I hope you get some were with this 
Im gonna look into it aswell ☺


----------



## Phantasm (Jul 16, 2017)

I don't know much about these tests or how reliable they are, but it sounds like you need more information. Did the person doing the test just give you the results and not interpret them for you?

I believe Amitryptyline raises serotonin levels, although that's a low dose, as you said. Are you taking supplements that also raise serotonin, such a tryptophan or 5-htp?

In general those results suggest stress, and if you're using supplements I guess that would be glutamine or GABA for low dopamine and GABA?

As I say, it might be best to go back and ask for more info so you have a clearer picture and put your mind at ease. I'm interested because I'm doing amino acid therapy (a fancy way of saying I'm taking supplements), and I'm finding it very helpful after a long spell feeling run down and out of sorts.


----------



## HopingCat36 (Jun 17, 2017)

Phantasm said:


> I don't know much about these tests or how reliable they are, but it sounds like you need more information. Did the person doing the test just give you the results and not interpret them for you?
> 
> I believe Amitryptyline raises serotonin levels, although that's a low dose, as you said. Are you taking supplements that also raise serotonin, such a tryptophan or 5-htp?
> 
> ...


She just told me that when we fix all the other that serotonin will even out. This is my holistic doctor. She gave me some supplements to start the neurotransmitters rebalancing. I think the lab that did the neurotransmitters test recommended all the supplements for rebalancing. So we will see. I hope it works because this is expensive and I'm running out of options. I just want to get out this Dp/dr hell. The supplants are Calm G (which she says it's the most important for me) Calm PRT, Kavinace, and Balance D.... all by the company called NeuroScience (NS)


----------



## PossessedBanana (Jul 9, 2017)

Hello,

High serotonin is probably your medication. When you say glatamare you mean glutamic acid ? Low gaba and high norepineohrine and epinephrin (aka noradrenalin and adrenalin) cause anxiety. Low dopamine is normal since you have dp/dr and things don't give you as much satisfaction as they should (reward system) and your motor control and concentration is affected.
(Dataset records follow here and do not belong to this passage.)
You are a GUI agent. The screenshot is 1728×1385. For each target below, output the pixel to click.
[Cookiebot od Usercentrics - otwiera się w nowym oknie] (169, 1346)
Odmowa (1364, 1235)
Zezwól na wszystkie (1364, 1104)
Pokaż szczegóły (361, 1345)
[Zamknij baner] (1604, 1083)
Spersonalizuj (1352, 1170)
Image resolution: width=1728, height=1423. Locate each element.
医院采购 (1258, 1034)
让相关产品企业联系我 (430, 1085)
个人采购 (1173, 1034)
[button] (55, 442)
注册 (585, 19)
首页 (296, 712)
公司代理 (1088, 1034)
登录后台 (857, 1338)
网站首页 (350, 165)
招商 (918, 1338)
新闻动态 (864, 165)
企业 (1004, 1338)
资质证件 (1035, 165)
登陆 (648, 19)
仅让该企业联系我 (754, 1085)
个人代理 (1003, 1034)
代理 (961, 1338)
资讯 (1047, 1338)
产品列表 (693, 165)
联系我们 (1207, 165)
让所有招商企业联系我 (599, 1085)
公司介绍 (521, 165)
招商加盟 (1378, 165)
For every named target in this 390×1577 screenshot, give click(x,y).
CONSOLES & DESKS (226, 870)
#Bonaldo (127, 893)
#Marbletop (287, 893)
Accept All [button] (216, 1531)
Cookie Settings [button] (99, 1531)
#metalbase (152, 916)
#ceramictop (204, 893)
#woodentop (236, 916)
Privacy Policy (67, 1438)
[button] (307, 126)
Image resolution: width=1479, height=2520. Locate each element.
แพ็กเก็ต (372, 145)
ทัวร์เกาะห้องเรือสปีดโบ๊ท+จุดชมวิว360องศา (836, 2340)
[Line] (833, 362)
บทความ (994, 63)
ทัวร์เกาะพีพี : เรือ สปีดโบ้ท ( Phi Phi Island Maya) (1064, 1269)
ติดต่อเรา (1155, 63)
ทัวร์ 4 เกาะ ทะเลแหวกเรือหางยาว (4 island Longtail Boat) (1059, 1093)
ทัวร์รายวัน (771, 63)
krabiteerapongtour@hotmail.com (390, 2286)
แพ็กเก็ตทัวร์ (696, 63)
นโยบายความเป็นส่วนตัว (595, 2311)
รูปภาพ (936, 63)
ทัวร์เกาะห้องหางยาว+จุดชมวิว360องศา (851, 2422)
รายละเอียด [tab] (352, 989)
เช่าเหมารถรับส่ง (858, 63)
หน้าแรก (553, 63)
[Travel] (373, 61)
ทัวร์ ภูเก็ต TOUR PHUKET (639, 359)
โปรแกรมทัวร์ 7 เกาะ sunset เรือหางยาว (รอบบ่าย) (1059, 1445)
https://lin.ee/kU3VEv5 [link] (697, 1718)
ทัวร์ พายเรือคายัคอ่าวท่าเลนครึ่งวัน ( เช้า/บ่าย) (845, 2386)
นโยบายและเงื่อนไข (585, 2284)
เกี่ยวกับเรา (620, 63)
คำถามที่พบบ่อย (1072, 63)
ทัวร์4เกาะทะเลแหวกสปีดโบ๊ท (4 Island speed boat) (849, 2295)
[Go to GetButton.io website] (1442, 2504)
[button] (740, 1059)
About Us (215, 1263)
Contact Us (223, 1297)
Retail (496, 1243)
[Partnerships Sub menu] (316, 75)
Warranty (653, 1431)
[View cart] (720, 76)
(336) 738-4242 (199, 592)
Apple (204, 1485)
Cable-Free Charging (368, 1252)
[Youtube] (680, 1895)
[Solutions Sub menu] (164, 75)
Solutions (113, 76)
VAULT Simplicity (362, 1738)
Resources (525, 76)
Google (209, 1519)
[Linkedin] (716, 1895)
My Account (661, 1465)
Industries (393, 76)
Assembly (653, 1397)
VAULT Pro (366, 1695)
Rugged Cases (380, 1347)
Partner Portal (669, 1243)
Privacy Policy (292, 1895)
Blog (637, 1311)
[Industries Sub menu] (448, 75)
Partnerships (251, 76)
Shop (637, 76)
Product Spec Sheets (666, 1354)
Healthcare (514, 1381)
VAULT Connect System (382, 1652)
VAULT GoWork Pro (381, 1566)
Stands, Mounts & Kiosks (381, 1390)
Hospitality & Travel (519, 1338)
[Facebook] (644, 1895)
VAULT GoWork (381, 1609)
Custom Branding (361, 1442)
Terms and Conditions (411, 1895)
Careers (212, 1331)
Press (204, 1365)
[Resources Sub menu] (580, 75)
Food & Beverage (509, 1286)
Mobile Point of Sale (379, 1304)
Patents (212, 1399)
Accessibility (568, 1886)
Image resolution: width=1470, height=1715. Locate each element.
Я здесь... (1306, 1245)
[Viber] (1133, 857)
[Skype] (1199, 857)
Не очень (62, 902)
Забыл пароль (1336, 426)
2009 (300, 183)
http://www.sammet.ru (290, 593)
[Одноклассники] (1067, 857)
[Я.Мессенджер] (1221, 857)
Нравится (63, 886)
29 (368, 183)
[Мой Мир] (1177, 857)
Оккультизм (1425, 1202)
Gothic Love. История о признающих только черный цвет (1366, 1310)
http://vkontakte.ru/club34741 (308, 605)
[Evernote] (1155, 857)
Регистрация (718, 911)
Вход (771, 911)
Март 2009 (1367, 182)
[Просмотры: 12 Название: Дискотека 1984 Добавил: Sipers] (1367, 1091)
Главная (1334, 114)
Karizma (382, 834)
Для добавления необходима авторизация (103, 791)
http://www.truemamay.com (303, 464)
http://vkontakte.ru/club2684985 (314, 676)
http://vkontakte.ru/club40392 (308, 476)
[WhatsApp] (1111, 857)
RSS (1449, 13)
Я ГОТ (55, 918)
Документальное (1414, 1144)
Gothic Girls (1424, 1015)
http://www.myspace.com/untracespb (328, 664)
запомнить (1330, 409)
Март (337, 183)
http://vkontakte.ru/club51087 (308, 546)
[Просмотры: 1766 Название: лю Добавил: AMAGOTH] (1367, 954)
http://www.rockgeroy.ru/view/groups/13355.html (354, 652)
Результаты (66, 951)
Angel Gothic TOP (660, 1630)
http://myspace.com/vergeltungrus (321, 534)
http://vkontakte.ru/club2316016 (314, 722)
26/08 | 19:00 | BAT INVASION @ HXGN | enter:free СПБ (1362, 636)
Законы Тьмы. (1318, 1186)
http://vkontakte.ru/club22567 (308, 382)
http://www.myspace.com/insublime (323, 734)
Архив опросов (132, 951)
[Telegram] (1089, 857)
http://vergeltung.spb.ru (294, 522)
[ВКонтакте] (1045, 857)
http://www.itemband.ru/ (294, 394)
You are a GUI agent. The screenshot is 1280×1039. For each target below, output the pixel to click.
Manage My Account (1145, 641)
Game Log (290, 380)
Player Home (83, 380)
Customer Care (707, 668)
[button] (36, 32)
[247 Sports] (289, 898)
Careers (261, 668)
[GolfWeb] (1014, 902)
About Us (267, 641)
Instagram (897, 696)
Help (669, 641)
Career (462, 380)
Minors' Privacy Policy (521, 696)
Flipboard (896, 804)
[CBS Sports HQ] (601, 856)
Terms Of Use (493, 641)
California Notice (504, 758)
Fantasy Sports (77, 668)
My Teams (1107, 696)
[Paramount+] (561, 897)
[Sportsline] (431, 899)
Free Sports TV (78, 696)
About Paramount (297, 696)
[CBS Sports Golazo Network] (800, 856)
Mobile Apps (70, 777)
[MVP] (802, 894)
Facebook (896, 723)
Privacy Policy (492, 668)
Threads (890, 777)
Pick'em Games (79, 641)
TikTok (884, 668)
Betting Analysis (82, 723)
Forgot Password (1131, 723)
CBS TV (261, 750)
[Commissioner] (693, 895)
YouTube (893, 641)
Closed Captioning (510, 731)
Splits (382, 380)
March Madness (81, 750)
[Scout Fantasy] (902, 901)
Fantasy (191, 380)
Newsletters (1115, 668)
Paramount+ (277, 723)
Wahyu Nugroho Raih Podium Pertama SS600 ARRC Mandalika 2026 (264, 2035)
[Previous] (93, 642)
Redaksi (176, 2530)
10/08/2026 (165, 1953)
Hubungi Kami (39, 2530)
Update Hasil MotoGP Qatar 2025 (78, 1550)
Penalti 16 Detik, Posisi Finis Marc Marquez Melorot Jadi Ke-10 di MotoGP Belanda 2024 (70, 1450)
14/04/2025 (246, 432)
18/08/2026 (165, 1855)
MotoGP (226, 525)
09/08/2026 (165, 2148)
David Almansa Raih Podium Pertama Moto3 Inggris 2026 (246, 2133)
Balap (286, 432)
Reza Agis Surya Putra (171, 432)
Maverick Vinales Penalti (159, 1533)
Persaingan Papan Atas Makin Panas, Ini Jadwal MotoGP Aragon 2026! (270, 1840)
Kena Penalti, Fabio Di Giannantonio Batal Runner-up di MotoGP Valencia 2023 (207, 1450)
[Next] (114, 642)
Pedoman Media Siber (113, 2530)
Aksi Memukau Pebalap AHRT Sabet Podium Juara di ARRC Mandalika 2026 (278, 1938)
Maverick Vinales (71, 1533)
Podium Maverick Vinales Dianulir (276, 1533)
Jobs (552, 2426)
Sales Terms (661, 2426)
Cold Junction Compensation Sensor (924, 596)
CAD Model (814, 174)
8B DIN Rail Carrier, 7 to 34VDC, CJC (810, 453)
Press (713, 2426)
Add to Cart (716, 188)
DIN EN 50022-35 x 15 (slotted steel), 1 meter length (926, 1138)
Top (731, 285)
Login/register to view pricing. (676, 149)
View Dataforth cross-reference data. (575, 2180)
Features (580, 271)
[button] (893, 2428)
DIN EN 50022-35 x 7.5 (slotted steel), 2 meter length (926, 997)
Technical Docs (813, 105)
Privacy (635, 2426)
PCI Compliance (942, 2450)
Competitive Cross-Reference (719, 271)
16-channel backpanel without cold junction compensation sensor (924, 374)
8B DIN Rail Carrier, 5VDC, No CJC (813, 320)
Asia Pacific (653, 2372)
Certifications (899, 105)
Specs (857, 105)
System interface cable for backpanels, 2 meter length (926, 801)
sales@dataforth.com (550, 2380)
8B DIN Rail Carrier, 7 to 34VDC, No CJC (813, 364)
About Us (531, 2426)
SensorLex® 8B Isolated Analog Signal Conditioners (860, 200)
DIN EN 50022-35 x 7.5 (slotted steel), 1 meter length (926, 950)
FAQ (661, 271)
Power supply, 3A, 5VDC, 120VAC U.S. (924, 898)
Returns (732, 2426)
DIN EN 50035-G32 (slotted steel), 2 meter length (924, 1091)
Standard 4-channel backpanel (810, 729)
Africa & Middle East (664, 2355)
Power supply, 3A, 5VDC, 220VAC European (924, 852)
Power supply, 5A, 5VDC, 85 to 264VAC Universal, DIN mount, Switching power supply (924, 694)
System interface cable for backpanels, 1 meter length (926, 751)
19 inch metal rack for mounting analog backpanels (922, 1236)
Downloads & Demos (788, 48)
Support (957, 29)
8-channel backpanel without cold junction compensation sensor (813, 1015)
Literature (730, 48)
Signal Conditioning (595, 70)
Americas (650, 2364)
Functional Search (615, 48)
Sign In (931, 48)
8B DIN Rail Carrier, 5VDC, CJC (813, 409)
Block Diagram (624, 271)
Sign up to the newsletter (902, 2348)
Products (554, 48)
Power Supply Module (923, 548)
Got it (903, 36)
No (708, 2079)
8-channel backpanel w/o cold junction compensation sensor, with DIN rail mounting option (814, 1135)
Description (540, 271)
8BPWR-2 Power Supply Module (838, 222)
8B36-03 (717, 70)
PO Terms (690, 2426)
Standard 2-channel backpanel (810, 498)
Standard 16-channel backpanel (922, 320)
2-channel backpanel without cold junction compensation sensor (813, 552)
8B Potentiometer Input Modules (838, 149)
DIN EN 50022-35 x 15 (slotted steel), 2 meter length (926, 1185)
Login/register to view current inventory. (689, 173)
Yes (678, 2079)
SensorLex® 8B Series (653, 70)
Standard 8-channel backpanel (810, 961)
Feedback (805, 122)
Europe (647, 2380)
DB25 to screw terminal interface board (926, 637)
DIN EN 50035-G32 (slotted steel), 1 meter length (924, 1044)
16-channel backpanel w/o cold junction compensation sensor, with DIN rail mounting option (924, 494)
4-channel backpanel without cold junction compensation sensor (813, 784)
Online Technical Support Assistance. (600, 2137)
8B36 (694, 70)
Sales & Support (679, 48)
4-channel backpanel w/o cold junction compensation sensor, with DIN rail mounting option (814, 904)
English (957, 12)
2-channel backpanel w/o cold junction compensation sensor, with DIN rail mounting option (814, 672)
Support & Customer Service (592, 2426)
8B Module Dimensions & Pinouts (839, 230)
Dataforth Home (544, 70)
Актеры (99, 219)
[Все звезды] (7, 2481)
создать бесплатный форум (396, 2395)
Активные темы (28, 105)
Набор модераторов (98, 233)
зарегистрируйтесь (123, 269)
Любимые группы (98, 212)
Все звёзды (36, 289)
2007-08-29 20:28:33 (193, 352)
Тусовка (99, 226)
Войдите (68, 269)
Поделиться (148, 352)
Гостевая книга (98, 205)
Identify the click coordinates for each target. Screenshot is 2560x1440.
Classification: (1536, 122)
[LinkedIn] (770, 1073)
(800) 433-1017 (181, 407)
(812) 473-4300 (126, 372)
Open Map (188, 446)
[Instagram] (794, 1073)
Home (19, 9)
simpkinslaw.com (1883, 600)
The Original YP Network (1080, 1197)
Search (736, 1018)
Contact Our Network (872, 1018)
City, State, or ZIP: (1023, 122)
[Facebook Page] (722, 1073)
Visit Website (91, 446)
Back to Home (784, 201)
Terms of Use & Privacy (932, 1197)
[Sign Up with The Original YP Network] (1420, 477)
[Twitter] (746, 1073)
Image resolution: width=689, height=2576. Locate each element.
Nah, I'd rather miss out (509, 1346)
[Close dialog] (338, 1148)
To me this test only proves the function of these molecules on your nervous system, you can guess which is high and which is low just by checking the way you feel and put your symtoms in relation with the main known neurotransmitters. Molecules can be prescribed without it, and as you said (not surprisingly) it's expensive. Also don't put too much trust into molecules only, they can help, and I hope for you they will) but they alone won't get you out of it.

Good luck


----------



## HopingCat36 (Jun 17, 2017)

PossessedBanana said:


> Hello,
> 
> High serotonin is probably your medication. When you say glatamare you mean glutamic acid ? Low gaba and high norepineohrine and epinephrin (aka noradrenalin and adrenalin) cause anxiety. Low dopamine is normal since you have dp/dr and things don't give you as much satisfaction as they should (reward system) and your motor control and concentration is affected.
> 
> ...


What else is going to get me out this hell then? I have tried everything........


----------



## Phantasm (Jul 16, 2017)

Yes, my understanding is that some supplements will help balance out others.

I googled the supplements, and they look like various blends of amino acids and vitamins I'm familiar with, such as NAC. I did notice Kavinace contains 5HTP.

I have to say though, I thought the cost of those brands was very expensive! I spent a grand total of £20 buying my amino acids. If you want a cheaper route to more-or-less the same thing, you could just buy The Mood Cure by Julia Ross and treat yourself. The book just uses a set of questions about how you feel with no tests required, much like PossessedBanana suggested.

Either way, give it a try and see how you feel.


----------



## HopingCat36 (Jun 17, 2017)

Phantasm said:


> Yes, my understanding is that some supplements will help balance out others.
> 
> I googled the supplements, and they look like various blends of amino acids and vitamins I'm familiar with, such as NAC. I did notice Kavinace contains 5HTP.
> 
> ...


Thank You!
Wouldn't 5HTP make the Serotonin higher? I'm scared to get serotonin syndrome or something..... ugh this sucks.


----------



## Phantasm (Jul 16, 2017)

Yes, 5 htp raises serotonin so that's why I mentioned it. If you're unsure or have a negative reaction, then just don't take that one. Much like with medication, there is a certain amount of trail and error about finding the right ones that will benefit you the most. It seems very confusing, but there is usually a small group of 3-4 amino acids that benefit most people.

If the results of the test are right, then I would think that would be l-glutamine or GABA for low dopamine and GABA.


----------



## HopingCat36 (Jun 17, 2017)

Phantasm said:


> Yes, 5 htp raises serotonin so that's why I mentioned it. If you're unsure or have a negative reaction, then just don't take that one. Much like with medication, there is a certain amount of trail and error about finding the right ones that will benefit you the most. It seems very confusing, but there is usually a small group of 3-4 amino acids that benefit most people.
> If the results of the test are right, then I would think that would be l-glutamine or GABA for low dopamine and GABA.


I might just not take it. She told me the most important for me is Calm G. I'm guessing that as gaba? I haven't looked at the ingredients since I know nothing about supplements.


----------



## Phantasm (Jul 16, 2017)

It doesn't look like it contains GABA, but has NAC, which can be very beneficial and a few other things that should give you energy.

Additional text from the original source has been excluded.